Lire aussi  "La bonne musique est la bonne musique, et les gens veulent être divertis" - The Irish Times

-À Barcelone, une formation facultative est mise en place pour que les médecins apprennent à traiter les patients de manière plus humaine. Ce qui indique? Dans quelle mesure la société a-t-elle été déshumanisée ?

-Indique la mission néolibérale envers la santé et le savoir : les malades sont des clients, tout comme les étudiants sont des clients, c’est horrible. Ce n’est pas vrai que les étudiants et les malades doivent être des clients, il faut changer cela. Le laboratoire de la pandémie nous a appris que les deux piliers de la dignité humaine sont le droit à la santé et le droit au savoir. Et au cours de ces décennies, le néolibéralisme a détruit le réseau des hôpitaux et des écoles publiques. Vous devez les défendre.

-Comment pensez-vous que l’intelligence artificielle (IA) et ChatGPT affecteront la littérature et les sciences humaines ? va-t-il les tuer ?

-Les inventeurs de l’IA ont fait des déclarations il y a quelques jours disant que ce qu’ils font est très dangereux. C’est une chose d’appeler l’intelligence artificielle intelligente. Une machine peut-elle créer ? Je ne pense pas. On ne peut pas confondre la vitesse de calcul et la capacité à accumuler des données avec l’intelligence, qui est la créativité. Une machine peut-elle jouer un concert comme Mozart ou Beethoven ou peindre un tableau comme Velázquez ? je vois difficile. Mais il est également difficile de répondre à cette question.

-Les populismes qui se sont manifestés ces dernières années et qui se sont matérialisés en Italie avec l’extrême droite de Meloni, sont-ils les meilleurs profils pour gouverner et affronter les crises actuelles, économiques, climatiques… ?

-Non. Parce que les gens qui pensent que les migrants sont des ennemis et n’ont pas le droit de vivre comme nous ne méritent pas de gouverner. En Europe et aux États-Unis, il y a des dirigeants qui construisent des murs. Dans le livre ‘Le mur et les livres’, [Jorge Luis] Borges a parlé d’un empereur chinois qui a construit un mur en même temps qu’il a brûlé les livres, ce qui signifiait brûler la possibilité de comprendre. Parce que Borges a dit que lorsque vous construisez un mur, vous ne vous défendez pas des autres mais vous construisez une prison pour vous-même. Faire cela est une vision très dérisoire de la vie et de la politique. Mon dernier livre, “Les hommes ne sont pas des îles” (Cliff), est une justification du monde classique au monde contemporain, des classiques, qui nous font comprendre que nos vies ne peuvent avoir de sens qu’à travers les choses que nous faisons pour les autres et non à cause de notre égoïsme.

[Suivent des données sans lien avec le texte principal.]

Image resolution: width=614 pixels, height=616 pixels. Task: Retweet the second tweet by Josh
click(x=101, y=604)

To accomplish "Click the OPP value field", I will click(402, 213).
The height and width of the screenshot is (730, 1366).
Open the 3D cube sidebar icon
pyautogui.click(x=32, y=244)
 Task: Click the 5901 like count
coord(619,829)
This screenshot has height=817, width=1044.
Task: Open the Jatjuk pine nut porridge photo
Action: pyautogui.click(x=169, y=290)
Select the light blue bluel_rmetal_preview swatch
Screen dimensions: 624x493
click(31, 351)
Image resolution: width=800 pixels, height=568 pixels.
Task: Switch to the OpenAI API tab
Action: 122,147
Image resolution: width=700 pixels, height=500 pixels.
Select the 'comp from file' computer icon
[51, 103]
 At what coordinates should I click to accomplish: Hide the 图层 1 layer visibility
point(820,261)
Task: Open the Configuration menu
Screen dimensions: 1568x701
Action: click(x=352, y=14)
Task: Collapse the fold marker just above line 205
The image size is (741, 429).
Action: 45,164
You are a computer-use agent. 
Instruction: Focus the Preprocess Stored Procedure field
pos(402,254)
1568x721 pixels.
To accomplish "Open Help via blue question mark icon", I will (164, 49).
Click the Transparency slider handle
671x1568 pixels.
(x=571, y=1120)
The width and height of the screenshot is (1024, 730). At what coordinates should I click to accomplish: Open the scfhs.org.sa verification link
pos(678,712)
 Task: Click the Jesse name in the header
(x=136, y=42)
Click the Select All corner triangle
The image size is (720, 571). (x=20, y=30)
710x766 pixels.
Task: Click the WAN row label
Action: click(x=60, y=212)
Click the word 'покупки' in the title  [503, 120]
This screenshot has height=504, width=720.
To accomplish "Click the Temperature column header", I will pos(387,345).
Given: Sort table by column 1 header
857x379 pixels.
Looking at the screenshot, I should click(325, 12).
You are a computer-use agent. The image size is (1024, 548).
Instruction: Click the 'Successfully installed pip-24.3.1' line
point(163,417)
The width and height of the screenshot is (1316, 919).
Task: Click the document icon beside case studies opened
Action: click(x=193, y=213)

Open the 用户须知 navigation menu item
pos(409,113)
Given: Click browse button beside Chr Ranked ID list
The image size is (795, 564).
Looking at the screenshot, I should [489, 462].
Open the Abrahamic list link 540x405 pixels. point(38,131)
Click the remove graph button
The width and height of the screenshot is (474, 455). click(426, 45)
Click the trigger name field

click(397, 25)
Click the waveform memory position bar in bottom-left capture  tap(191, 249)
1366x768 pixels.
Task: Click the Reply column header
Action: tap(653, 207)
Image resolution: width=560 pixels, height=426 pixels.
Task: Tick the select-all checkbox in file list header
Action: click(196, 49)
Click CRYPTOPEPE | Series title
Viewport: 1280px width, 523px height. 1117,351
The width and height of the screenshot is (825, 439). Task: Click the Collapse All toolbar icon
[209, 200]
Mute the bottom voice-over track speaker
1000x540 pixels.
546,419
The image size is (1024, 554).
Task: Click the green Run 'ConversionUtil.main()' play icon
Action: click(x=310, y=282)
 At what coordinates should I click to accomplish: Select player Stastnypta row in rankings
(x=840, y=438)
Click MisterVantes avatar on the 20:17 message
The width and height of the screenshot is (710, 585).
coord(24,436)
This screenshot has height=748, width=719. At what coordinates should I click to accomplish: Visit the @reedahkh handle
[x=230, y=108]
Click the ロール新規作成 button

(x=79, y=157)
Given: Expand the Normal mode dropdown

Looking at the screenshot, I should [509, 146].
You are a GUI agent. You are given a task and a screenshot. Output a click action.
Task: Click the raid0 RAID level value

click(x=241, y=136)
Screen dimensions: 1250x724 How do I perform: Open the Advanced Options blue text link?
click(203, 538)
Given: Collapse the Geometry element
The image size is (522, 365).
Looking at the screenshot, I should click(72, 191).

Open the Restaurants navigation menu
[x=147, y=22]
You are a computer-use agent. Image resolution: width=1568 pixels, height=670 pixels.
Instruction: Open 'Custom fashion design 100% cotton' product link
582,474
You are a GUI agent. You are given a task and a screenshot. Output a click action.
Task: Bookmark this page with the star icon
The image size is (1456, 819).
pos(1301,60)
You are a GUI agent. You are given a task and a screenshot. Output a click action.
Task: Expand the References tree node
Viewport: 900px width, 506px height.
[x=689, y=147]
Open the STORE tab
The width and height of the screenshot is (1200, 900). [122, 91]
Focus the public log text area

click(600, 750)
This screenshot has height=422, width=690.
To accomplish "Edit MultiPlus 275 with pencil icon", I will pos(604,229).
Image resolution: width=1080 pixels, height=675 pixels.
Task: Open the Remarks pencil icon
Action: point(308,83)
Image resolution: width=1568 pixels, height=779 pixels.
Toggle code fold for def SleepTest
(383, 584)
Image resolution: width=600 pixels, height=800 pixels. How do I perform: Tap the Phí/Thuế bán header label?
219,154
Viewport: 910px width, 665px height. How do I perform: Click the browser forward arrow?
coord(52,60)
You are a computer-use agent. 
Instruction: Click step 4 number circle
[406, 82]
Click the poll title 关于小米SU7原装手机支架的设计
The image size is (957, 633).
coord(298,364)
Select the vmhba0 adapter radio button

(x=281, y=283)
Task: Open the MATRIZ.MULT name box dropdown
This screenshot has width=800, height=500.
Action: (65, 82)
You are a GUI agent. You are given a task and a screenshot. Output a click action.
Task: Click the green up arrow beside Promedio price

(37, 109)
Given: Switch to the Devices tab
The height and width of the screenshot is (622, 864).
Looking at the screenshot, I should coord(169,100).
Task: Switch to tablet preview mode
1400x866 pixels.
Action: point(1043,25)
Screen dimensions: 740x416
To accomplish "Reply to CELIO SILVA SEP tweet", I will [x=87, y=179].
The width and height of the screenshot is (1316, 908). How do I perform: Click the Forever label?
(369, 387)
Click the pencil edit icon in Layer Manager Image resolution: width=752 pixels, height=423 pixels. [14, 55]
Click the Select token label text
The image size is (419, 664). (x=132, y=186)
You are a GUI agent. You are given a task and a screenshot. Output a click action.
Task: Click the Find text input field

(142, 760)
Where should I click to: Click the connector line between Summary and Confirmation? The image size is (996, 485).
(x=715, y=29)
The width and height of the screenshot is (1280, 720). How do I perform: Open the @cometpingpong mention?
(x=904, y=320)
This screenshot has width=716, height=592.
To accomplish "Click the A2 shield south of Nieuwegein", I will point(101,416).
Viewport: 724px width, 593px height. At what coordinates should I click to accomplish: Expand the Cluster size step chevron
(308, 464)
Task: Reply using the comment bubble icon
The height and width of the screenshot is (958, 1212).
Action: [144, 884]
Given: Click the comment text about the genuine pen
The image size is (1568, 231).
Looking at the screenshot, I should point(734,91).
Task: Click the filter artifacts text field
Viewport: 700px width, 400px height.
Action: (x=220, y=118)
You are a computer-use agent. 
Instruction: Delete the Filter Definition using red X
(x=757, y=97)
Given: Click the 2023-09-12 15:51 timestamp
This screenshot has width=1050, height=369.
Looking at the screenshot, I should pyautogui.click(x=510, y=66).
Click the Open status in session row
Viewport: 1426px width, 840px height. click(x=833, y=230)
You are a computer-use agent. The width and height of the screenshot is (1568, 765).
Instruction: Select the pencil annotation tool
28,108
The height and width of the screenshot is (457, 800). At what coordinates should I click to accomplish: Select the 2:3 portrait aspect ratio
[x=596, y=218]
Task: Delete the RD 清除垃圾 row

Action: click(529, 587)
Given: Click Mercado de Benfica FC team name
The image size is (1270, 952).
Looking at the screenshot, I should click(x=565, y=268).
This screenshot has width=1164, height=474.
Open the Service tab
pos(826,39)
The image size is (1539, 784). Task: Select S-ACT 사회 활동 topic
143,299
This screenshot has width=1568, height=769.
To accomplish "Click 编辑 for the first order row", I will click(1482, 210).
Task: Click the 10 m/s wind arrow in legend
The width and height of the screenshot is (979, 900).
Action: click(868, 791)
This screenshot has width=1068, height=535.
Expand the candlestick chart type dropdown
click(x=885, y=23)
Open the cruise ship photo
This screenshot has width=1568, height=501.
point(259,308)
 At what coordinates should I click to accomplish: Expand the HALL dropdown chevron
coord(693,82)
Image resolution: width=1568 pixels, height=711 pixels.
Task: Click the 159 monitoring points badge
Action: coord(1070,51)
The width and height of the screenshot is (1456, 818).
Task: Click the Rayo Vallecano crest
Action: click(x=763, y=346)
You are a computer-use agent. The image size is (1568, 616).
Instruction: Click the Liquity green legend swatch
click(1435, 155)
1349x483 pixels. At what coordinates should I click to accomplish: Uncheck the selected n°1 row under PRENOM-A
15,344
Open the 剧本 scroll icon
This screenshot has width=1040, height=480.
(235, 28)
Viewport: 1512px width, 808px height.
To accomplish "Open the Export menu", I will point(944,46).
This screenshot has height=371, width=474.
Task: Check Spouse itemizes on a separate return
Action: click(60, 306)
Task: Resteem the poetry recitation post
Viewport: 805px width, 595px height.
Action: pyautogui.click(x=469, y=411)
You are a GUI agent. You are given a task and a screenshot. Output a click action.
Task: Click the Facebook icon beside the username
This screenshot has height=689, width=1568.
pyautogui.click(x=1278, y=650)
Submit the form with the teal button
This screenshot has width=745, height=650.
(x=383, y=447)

Lire aussi  « La littérature gothique du XIXe siècle a influencé la science dans la définition du tueur en série » | Science

-Vivons-nous plus que jamais une pulsation entre le sentiment et la connaissance et la raison, au détriment de cette dernière ?

-Aujourd’hui il y a un grand mépris pour la connaissance. La dignité humaine semble ne coïncider qu’avec l’argent. Il y a aussi un duel entre information et savoir : il y a plus d’information et moins de savoir. C’est le thème. Il y a des “fausses nouvelles” sur Internet. Internet est une mine d’or pour ceux qui savent, mais un danger pour ceux qui ne savent pas. Parce que les gens qui ne savent pas peuvent croire les bêtises qui se trouvent sur Internet. Un boucher ne peut pas, n’a pas le droit de parler de vaccins. Il y a des millions de terreurs plats dans le monde. Les étudiants qui ont le sens critique et qui savent choisir les bonnes choses sur internet.



#Prix #Princesse #des #Asturies #pour #communication #les #sciences #humaines
1683218267

Facebook
Twitter
LinkedIn
Pinterest

Leave a Comment

This site uses Akismet to reduce spam. Learn how your comment data is processed.